UNIONS stand firm
THE WAR OF WORDS continued yesterday between the trade union movement and Ministry of Industry and Commerce Donville Inniss over today’s planned protest march against the 400 per cent increase in the National Social Responsibility Levy (NSRL).
In a joint statement yesterday, the unions involved – the Barbados Union of Teachers, Barbados Workers’ Union, Barbados Secondary Teachers’ Union and the National Union of Public Workers deemed as “extremely unfortunate”, Inniss’ comments that the march was a mere fitness exercise and a show of muscle to satisfy union members.
Last Saturday, he told the media: “A walk or a march by union leaders from Queen’s Park to Parliament, in an aim to lose some weight or to burn calories, is not absolutely necessary for the Government to hear [their] views.
“However, as a former . . . shop steward, I am very mindful of the need [for trade unions] to appear to be militant and . . . relevant . . . to get the message across,” he added.
This prompted a scathing response from the unions.
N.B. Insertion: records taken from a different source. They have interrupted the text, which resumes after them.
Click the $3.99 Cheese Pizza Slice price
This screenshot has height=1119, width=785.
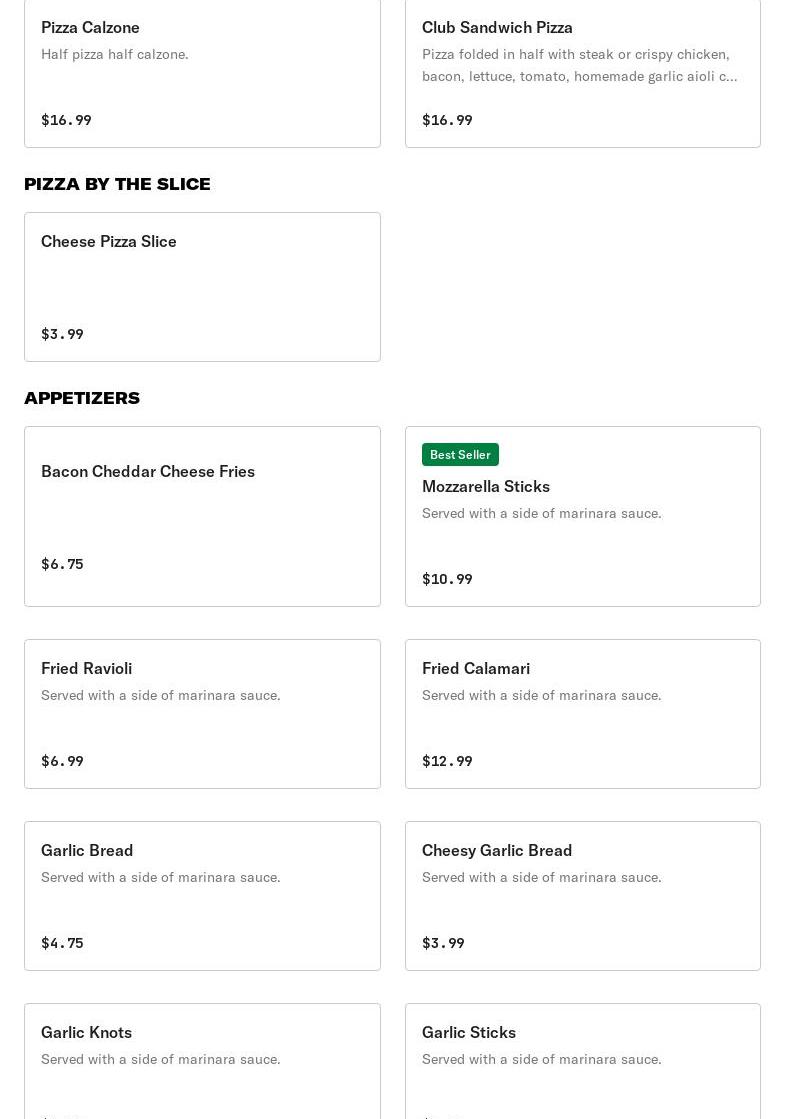(x=62, y=334)
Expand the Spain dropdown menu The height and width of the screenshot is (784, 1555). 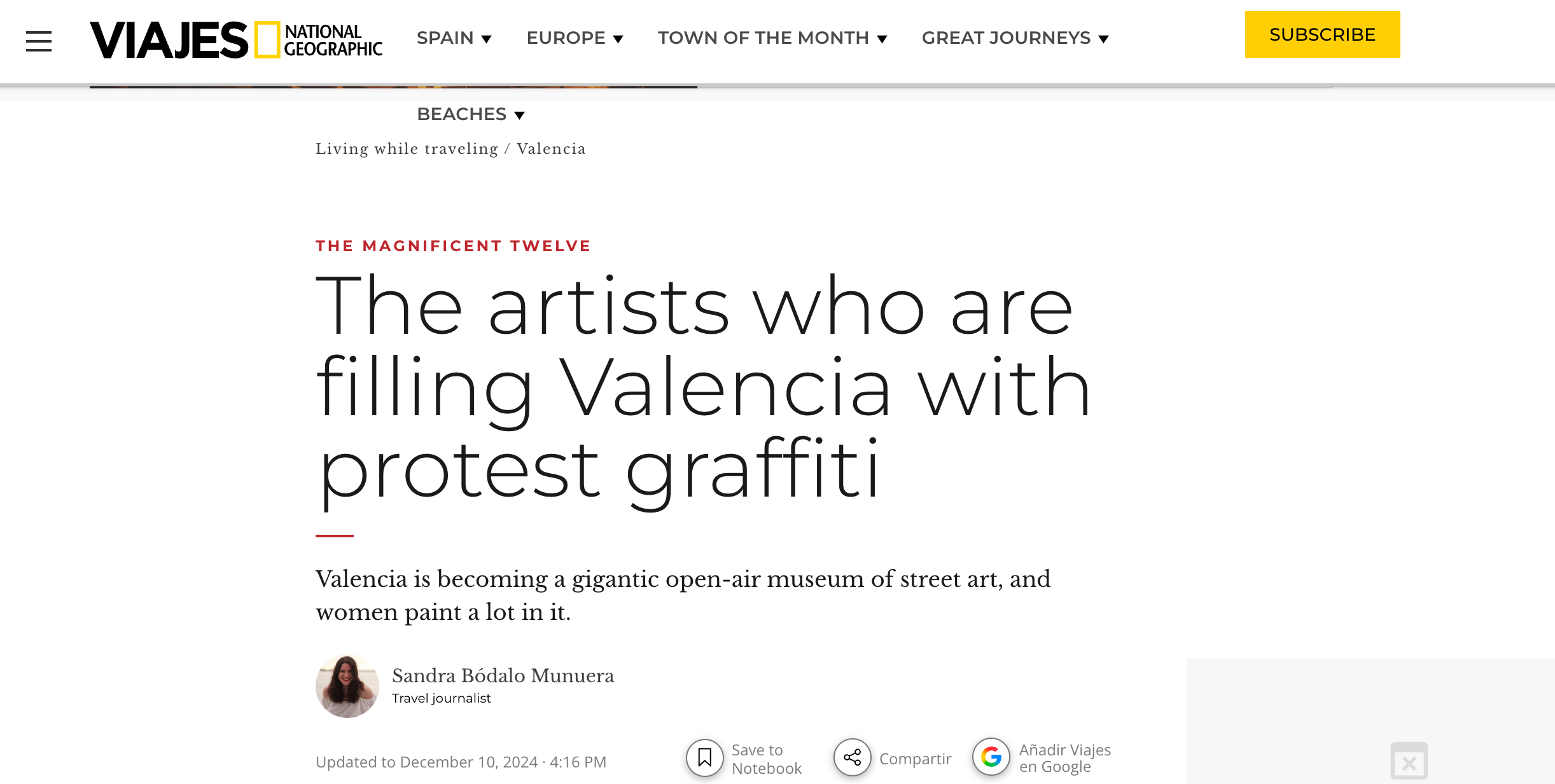point(454,38)
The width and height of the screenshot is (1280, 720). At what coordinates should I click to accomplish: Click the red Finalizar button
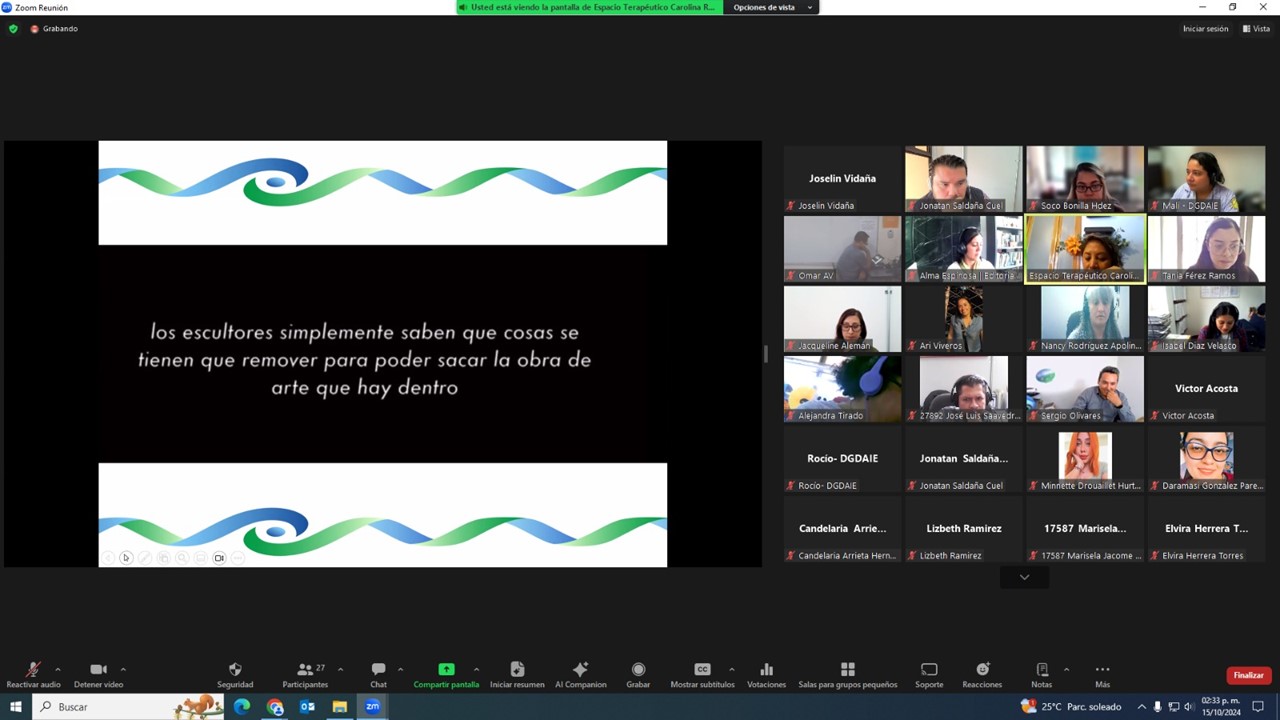pos(1248,675)
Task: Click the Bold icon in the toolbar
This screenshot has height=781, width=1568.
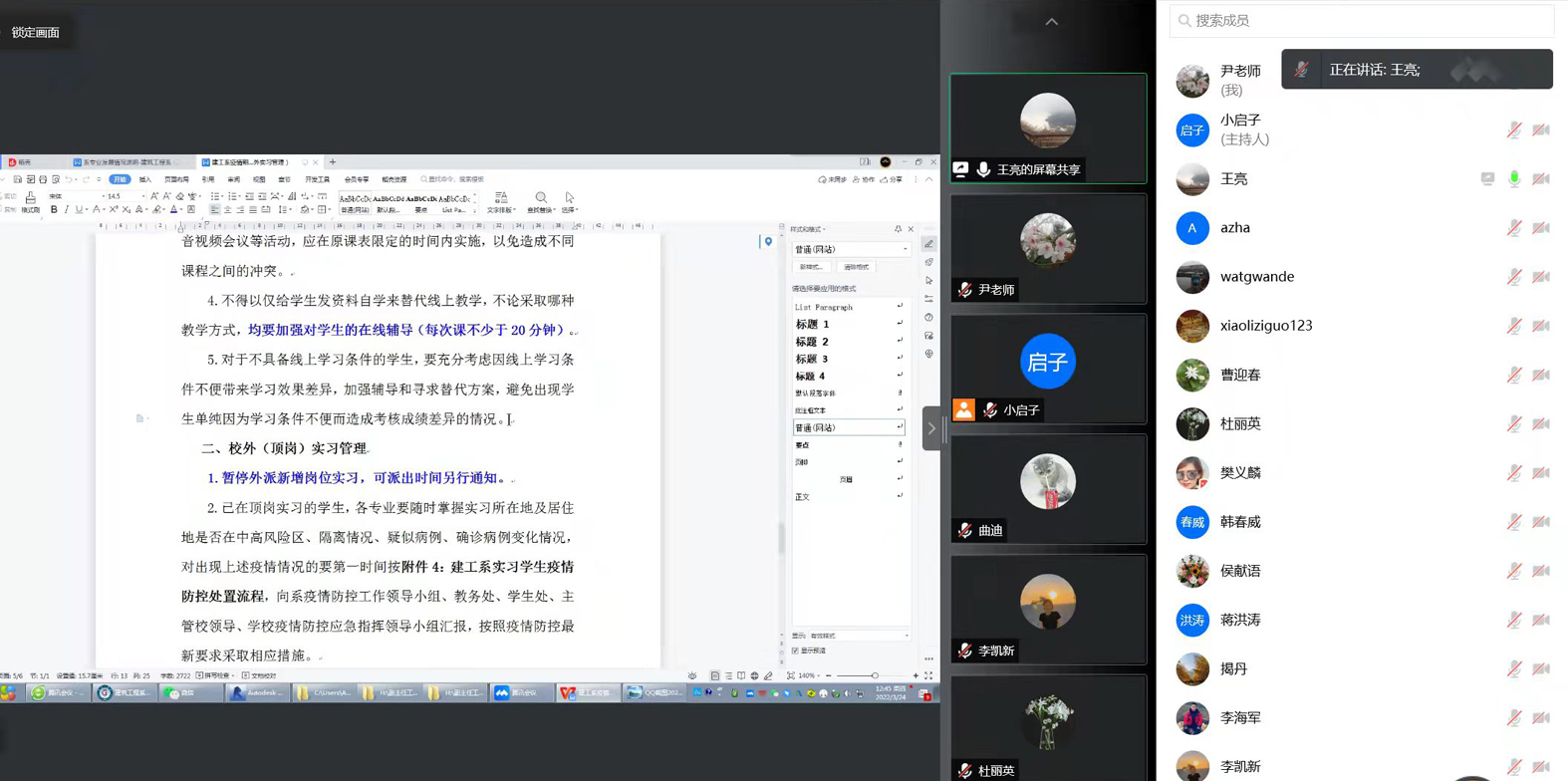Action: click(x=54, y=210)
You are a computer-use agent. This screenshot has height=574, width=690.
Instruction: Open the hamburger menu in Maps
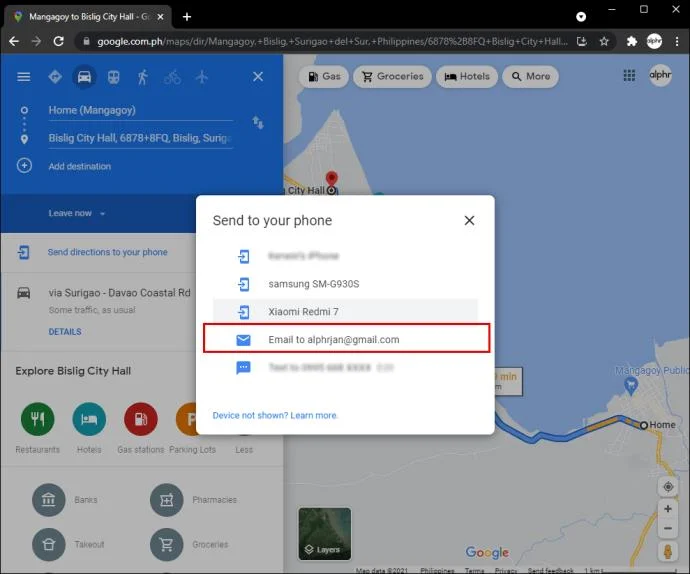pyautogui.click(x=24, y=77)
They said his comments “bespeak a callousness, arrogance and insensitivity that has too often been observed both in the mouthings and behaviours of some members of Government”.
The missive went on to say Inniss did not seem to have a problem with “his Government repeating failed strategies, over and over again, that bring only hardship, frustration and social dislocation to a people to whom he has partial responsibility to lead, and a legal and moral obligation to take care of and protect”. Yet, the unions added, “the efforts of Barbadians and their unions to seek to persuade against and reverse economic and social upheaval are being treated with scorn and contempt . . . .
“Too often Barbadians have been subject to a serious lack of caring and common sense in the management of their affairs under circumstances where better could have been done to ensure their well-being.”
The letter stressed that the unions would not be deterred and would “be mature and responsible in our response and appeal to the Government to reconsider its draconian approach, and to relook the recently announced budgetary measures”.
National Union of Public Workers (NUPW) president Akanni McDowall told Starcom Network also called for the Minister to apologise to workers across Barbados. Speaking to Starcom Network yesterday, McDowall said that Inniss needed to tender an apology, much like Government senator Jepter Ince’s to the private sector for calling them parasites.
However, Inniss said he was standing by his words.
“I’ve always respected and accepted the role of trade unions in the development of Barbados, but that does not mean I don’t find the current leadership wanting. My position is . . . the unions have been engaging with Government on a series of issues, so I don’t know a march to Parliament on Tuesday to deliver a letter has tremendous value,” he said.
The symbolic march, deemed Walk4Relief, is in protest of the NSRL being increased from two to ten per cent, a move the unions decided to enact in lieu of serious industrial action, at least in the first instance. It will culminate in the delivering of letters to the Prime Minister, Opposition leader and Independents at Parliament. (CA)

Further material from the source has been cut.